SUPPLIED RECORDS START

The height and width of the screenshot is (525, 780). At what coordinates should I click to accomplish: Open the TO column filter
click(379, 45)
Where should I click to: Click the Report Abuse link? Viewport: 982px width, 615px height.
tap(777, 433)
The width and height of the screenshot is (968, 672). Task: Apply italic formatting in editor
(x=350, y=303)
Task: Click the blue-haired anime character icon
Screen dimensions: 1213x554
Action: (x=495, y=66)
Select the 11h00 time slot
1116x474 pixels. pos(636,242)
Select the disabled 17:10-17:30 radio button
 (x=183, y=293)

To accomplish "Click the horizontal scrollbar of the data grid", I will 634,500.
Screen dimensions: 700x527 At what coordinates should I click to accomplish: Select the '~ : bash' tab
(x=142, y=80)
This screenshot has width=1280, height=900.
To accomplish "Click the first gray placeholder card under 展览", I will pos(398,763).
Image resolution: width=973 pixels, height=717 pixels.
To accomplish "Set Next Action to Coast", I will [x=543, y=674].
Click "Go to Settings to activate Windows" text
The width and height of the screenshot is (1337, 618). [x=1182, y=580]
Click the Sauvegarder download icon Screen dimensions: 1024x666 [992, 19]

SUPPLIED RECORDS END

> [WHAT IS BEING ASKED]
The answer is the run of lines above from the line containing "The width and height of the screenshot is (968, 672)." through the line containing "This screenshot has width=1280, height=900.", copied exactly and alone.

> [YOUR RESPONSE]
The width and height of the screenshot is (968, 672). Task: Apply italic formatting in editor
(x=350, y=303)
Task: Click the blue-haired anime character icon
Screen dimensions: 1213x554
Action: (x=495, y=66)
Select the 11h00 time slot
1116x474 pixels. pos(636,242)
Select the disabled 17:10-17:30 radio button
 (x=183, y=293)

To accomplish "Click the horizontal scrollbar of the data grid", I will 634,500.
Screen dimensions: 700x527 At what coordinates should I click to accomplish: Select the '~ : bash' tab
(x=142, y=80)
This screenshot has width=1280, height=900.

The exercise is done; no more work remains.